The 2012 Obama re-election campaign has important implications for organizations that want to make better use of big data. The hype about its use of data is certainly justified, but a lesser-noticed aspect of the campaign ran against another kind of data hype we’ve all heard: the Silicon Valley hype around Hadoop that goes too far and claims an unreasonably large role for Hadoop. One of the most critical contributors to the Obama campaign’s success was the direct access it had to a massive database of voter data stored in Vertica.
The Obama campaign did have Hadoop running in the background, doing the noble work of aggregating huge amounts of data, but the biggest win came from good old SQL on a Vertica data warehouse and from providing access to data to dozens of analytics staffers who could follow their own curiosity and distill and analyze data as they needed.
Hadoop fans please note: The point of this story is not that Hadoop sucks and Vertica rules, but rather that there are many scenarios for putting big data to use, and in most of them Hadoop will play a role as part of an ensemble of technologies.
Josh Hendler, CTO of H & K Strategies, a veteran of the John Kerry 2004 campaign, was a consultant to the Obama 2008 campaign, and was a technology chief for the Democratic National Committee and Organizing for America, the President’s campaign arm within the White House. Mike Conlow was the deputy CTO of the Obama 2012 campaign. The two presented a post-election debrief about the campaign’s tech strategy to the New York CTO Club in mid-November.
“From the beginning, coming straight down from Jim Messina, the campaign manager, technology was going to be at the very center of the campaign,” Conlow said.
Their story contains lessons about how organized access to a central database can be a powerful marketing force.
The Collection Process
The Obama campaign process was organized around making careful selections about telephoning or knocking on the doors of prospective voters. The central object of the strategy was to refine the strategy so as to eliminate individuals who were not worth pursuing, identify “middle of the road” favorable voters to ask for more donations, and further engage strongly supportive voters to take specific actions, such as volunteering to canvass.

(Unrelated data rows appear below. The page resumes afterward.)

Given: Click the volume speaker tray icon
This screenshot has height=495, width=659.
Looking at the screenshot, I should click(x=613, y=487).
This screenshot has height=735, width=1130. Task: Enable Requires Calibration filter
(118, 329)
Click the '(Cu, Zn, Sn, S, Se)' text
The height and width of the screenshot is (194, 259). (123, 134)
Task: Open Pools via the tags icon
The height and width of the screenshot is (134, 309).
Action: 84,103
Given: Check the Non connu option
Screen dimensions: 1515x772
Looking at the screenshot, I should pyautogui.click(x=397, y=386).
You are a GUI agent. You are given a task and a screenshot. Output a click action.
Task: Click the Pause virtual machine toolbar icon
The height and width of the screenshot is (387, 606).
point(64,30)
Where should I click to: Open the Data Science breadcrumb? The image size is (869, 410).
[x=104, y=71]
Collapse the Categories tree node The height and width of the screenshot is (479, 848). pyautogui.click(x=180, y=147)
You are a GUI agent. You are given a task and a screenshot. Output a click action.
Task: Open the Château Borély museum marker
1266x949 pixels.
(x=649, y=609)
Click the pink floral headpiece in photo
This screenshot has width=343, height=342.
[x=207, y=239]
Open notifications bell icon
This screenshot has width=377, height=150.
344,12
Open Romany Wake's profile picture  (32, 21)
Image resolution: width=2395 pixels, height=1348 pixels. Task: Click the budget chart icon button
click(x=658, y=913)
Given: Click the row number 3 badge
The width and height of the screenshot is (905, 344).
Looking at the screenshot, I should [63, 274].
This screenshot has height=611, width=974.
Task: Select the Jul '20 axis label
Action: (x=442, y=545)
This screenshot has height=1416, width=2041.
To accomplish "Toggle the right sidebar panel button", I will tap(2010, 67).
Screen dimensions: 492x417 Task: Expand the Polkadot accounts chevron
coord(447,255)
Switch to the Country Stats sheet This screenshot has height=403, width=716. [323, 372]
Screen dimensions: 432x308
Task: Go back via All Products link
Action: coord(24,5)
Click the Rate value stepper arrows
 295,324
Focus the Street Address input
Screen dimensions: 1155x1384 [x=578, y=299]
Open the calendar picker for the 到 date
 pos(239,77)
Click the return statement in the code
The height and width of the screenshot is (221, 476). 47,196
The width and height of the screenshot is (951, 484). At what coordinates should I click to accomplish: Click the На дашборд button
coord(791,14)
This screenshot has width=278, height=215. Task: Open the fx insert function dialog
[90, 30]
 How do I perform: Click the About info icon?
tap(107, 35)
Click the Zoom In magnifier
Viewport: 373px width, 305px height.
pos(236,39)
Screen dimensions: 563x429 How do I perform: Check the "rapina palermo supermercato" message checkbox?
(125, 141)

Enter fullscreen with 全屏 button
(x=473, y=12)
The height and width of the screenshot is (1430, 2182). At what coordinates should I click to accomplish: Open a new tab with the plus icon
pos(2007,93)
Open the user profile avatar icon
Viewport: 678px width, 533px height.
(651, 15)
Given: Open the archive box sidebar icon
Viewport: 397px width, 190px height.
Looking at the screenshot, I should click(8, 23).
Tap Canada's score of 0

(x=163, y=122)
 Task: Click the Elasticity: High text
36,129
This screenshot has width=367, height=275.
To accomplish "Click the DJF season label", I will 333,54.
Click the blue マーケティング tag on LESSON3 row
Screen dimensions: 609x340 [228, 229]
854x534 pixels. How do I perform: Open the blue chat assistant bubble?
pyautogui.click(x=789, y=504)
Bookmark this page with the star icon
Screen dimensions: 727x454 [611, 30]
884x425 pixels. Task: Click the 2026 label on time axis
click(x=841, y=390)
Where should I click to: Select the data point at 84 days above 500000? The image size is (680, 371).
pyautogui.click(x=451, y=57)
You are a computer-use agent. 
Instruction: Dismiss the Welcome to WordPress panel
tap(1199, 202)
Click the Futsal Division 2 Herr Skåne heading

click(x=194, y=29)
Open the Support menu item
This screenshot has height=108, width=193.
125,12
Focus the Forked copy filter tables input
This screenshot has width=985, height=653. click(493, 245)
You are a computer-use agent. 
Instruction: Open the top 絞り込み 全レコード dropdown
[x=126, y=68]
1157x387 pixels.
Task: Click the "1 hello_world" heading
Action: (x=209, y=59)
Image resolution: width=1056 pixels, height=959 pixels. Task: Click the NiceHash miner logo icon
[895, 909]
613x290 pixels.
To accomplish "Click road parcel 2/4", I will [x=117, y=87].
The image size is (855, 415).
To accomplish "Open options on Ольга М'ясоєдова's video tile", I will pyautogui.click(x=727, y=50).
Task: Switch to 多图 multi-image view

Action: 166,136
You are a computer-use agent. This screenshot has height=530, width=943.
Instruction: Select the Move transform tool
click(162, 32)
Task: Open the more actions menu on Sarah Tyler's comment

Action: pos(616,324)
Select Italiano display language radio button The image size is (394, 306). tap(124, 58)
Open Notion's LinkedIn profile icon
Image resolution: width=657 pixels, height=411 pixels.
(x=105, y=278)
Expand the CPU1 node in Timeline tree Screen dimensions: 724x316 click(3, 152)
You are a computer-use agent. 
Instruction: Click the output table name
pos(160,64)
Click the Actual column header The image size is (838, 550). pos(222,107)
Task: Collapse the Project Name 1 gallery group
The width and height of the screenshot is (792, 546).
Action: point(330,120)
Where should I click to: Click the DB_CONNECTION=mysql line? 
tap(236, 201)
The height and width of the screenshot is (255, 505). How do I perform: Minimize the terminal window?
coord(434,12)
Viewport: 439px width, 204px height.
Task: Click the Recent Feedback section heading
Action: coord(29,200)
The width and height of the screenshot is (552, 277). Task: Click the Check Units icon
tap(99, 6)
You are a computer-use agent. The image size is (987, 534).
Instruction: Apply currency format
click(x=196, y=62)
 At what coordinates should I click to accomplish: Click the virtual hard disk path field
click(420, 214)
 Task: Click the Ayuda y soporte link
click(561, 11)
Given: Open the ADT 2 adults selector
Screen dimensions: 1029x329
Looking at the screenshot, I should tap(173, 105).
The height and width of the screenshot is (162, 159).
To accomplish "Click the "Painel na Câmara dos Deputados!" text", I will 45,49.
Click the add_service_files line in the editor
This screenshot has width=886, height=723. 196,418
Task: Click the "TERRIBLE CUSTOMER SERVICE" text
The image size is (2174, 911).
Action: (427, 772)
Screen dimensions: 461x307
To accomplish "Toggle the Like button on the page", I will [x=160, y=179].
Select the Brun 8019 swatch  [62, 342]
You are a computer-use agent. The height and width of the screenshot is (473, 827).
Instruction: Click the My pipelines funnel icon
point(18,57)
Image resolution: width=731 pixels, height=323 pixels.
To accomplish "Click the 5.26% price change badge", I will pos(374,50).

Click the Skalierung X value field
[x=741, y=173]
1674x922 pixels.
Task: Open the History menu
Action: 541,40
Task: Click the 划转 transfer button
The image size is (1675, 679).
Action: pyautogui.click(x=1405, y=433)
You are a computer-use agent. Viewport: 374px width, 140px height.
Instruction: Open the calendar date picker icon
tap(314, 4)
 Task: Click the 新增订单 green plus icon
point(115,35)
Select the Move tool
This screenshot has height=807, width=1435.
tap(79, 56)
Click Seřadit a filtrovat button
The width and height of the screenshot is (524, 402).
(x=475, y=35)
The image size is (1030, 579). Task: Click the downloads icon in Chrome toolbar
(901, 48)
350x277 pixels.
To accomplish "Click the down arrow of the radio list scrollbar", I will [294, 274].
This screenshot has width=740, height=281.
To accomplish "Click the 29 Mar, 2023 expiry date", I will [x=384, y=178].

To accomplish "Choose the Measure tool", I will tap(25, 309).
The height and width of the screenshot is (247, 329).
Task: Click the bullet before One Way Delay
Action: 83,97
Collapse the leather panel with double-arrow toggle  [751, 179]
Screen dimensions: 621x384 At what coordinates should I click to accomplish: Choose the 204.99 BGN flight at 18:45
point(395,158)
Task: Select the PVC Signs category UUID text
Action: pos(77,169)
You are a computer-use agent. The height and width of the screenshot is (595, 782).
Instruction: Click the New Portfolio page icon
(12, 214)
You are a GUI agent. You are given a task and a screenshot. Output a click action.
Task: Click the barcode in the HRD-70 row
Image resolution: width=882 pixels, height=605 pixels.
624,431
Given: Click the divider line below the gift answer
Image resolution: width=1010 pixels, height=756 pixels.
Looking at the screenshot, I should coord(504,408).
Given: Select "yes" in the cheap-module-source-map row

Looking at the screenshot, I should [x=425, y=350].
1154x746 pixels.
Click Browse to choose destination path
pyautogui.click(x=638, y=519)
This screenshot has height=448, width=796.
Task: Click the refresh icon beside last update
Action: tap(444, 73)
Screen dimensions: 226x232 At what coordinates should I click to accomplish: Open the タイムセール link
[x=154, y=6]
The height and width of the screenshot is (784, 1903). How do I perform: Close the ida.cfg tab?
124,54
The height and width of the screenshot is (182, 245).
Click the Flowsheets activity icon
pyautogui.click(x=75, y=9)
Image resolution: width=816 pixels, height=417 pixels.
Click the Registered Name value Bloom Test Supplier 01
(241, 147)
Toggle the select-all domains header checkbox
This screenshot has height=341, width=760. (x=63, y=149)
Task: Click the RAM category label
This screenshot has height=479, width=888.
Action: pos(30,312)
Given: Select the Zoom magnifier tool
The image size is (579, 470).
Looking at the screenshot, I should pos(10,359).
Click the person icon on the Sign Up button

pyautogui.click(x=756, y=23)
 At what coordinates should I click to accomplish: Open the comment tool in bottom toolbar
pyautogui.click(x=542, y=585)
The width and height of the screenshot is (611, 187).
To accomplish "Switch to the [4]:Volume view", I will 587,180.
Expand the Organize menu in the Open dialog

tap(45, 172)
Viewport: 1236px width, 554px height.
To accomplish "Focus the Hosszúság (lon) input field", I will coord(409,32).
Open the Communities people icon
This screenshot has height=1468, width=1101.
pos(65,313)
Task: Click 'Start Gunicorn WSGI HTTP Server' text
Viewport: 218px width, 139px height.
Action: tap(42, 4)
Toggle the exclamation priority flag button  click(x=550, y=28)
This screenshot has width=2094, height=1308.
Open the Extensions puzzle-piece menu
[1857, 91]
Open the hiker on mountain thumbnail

That meant collecting 10 terabytes of data, beginning with all registered voters in the nation. That data is not normalized. Each state has slightly different recordkeeping requirements. Some will display party affiliation and some don’t, for example. It’s also not centralized, and often has to be collected at the county or municipal level, Hendler said.
The next big dataset covered supporters and volunteers, all of whom received highly specific and targeted emails from Barack and Michelle Obama, Vice President Joe Biden, and Messina, among others.
The third large dataset was the voter contact list, which detailed who was phoned, who was visited, and how they responded to detailed survey questions, to be used for future analytics and targeting.
These large batches were then suffused and supported with real-time updates from field workers and surveys of social media to determine who among undecided voters was likely to turn in favor of Obama, where advertising was then targeted.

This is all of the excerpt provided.